### THE REQUEST
Rewrite the complex-roots thread from "The problem is" to "starting point is?", changing "magnitude" to "modulus".

3

The problem is specific as an example from hw. But it is more the concept/process I could use clarification on. Given a complex number

$$\Big(\frac{-2}{1-i\sqrt3}\Big)^{\frac{1}{4}}$$

Find all possible roots. I know the method is to change into the exponential form, solving for magnitude (r) and theta. Which I did and got $e^{i4\pi/3}$. Do I then multiply theta by $4$, or $1/4$ and then add $\pi/2$ ? By either multiplying or dividing I get the same 4 roots, only with different starting points. But, if all I want are the roots, does it matter what the starting point is?

dknew
  • 32
NotSoSN
  • 213
  • 1
  • 7

1 Answers1

1

In general, we can write

$$z^c=e^{c\log(z)}$$

where the complex logarithm is the multi-valued function and can be written as

$$\log(z)=\log(|z|)+i(\arg(z)+2n\pi)$$

for all integer values of $n$.

### DATA
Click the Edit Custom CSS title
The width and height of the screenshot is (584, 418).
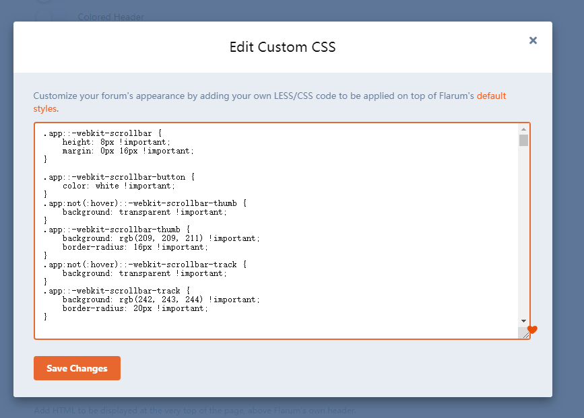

### RESULT OF THIS TASK
The problem is specific as an example from hw. But it is more the concept/process I could use clarification on. Given a complex number

$$\Big(\frac{-2}{1-i\sqrt3}\Big)^{\frac{1}{4}}$$

Find all possible roots. I know the method is to change into the exponential form, solving for modulus (r) and theta. Which I did and got $e^{i4\pi/3}$. Do I then multiply theta by $4$, or $1/4$ and then add $\pi/2$ ? By either multiplying or dividing I get the same 4 roots, only with different starting points. But, if all I want are the roots, does it matter what the starting point is?